**WHAT YOU WILL DO**
Copy out every line of the listing in which "This" appears.

————

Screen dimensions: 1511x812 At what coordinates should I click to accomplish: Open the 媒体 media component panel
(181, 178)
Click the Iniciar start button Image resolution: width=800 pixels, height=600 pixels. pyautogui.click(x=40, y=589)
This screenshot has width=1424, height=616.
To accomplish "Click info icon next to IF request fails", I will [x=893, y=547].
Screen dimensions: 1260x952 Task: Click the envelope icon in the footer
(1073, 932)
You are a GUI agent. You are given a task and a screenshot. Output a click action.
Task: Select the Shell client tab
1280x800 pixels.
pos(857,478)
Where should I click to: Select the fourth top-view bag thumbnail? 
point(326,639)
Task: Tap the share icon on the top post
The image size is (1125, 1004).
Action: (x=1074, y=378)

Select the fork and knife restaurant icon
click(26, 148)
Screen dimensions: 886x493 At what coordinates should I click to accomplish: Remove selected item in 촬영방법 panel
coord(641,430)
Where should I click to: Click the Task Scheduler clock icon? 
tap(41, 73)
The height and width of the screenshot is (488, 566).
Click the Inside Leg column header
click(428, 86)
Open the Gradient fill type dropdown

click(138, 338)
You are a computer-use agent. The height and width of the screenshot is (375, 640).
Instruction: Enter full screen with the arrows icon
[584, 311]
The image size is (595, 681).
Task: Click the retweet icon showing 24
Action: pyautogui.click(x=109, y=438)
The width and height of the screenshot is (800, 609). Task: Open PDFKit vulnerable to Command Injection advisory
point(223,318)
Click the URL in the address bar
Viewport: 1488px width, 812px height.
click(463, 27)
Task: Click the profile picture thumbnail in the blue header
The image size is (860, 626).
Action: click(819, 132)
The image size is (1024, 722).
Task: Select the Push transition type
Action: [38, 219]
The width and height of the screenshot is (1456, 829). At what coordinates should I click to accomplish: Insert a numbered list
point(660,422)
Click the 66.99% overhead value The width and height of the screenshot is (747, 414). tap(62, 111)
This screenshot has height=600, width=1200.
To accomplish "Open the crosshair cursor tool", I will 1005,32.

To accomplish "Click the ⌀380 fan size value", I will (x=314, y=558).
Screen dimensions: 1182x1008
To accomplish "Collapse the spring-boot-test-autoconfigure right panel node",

————

**RESPONSE AREA**
This screenshot has width=1424, height=616.
This screenshot has height=600, width=1200.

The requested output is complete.